One of the reminders that surfaced during our conversation was this:

Separate the Person from the Disease

It sounds simple, but in practice, it can be incredibly difficult. Dementia changes behaviors, moods, memory, motivation, communication, and personality. It can feel deeply personal when someone withdraws, repeats, resists, lashes out, or stops responding the way they once did.

But the disease is speaking loudly.

Underneath it is still the person you love.

Sometimes remembering that helps us soften, even just a little.

Mind Your Energy, It Matters

We also talked about the energy we bring into the room as caregivers.

Our nervous systems are constantly communicating with the people around us. When we are anxious, rushed, frustrated, or depleted, those feelings often ripple outward. The opposite is true, too. A calm voice, a slower pace, a gentle touch, or even one deep breath can completely shift an interaction.

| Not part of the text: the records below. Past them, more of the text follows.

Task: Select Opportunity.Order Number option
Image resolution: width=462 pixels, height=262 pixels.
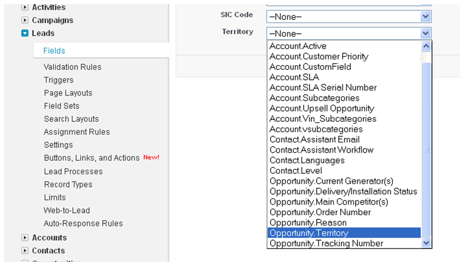Action: point(320,212)
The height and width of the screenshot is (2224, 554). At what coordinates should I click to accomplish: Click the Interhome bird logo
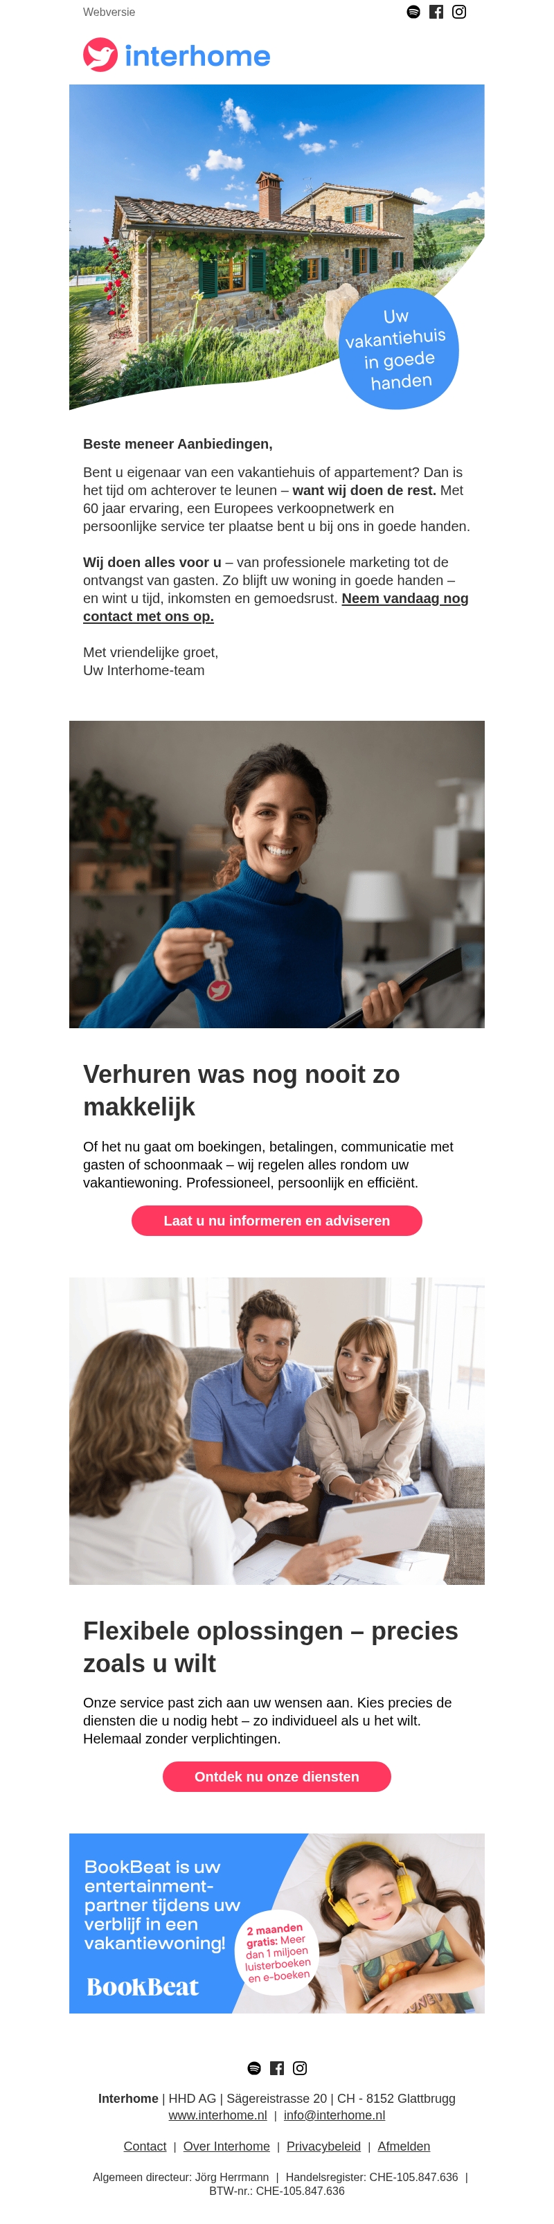click(x=100, y=55)
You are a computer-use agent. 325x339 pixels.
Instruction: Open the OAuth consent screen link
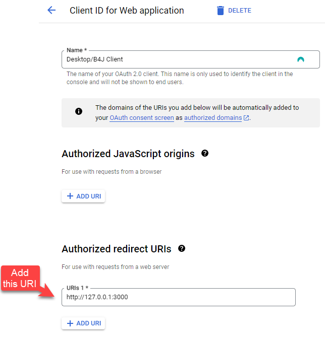pyautogui.click(x=142, y=118)
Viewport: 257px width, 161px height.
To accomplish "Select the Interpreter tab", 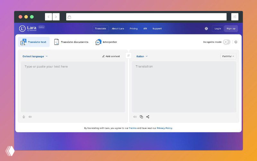I will 106,42.
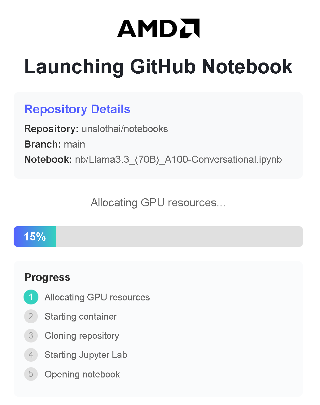Screen dimensions: 320x405
Task: Select the Starting Jupyter Lab step label
Action: click(x=86, y=355)
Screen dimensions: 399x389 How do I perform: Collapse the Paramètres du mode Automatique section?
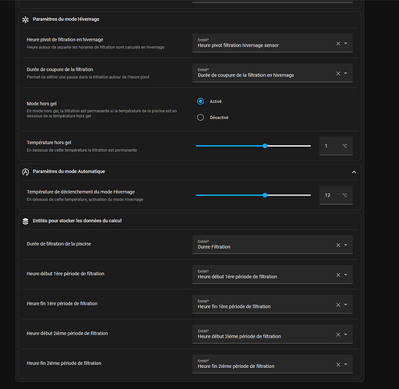point(354,172)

This does not mean caregivers should magically stay calm all the time. Caregiving is hard. Exhausting. Emotional. Human.

But it does mean that caring for yourself is not selfish. It is part of the caregiving.

So ask yourself:

  • What fills my cup?

  • What helps me reset?

  • What helps me feel grounded, even briefly?

Sometimes it is a walk. Sometimes it is music. Sometimes it is sitting in the car for five quiet minutes before going inside. Sometimes it is simply hearing someone say, “I understand.”

Let People Help You

This topic sparked a lot of conversation in the group because asking for help is hard for many caregivers.

Many people are so used to being the helper that receiving support feels uncomfortable, unfamiliar, or even vulnerable.

But here is the truth: Getting help often makes you a better caregiver.

And something else worth remembering, helping someone feels good. When we allow others to support us, we are not burdening them. We are giving them an opportunity to show up with love and purpose.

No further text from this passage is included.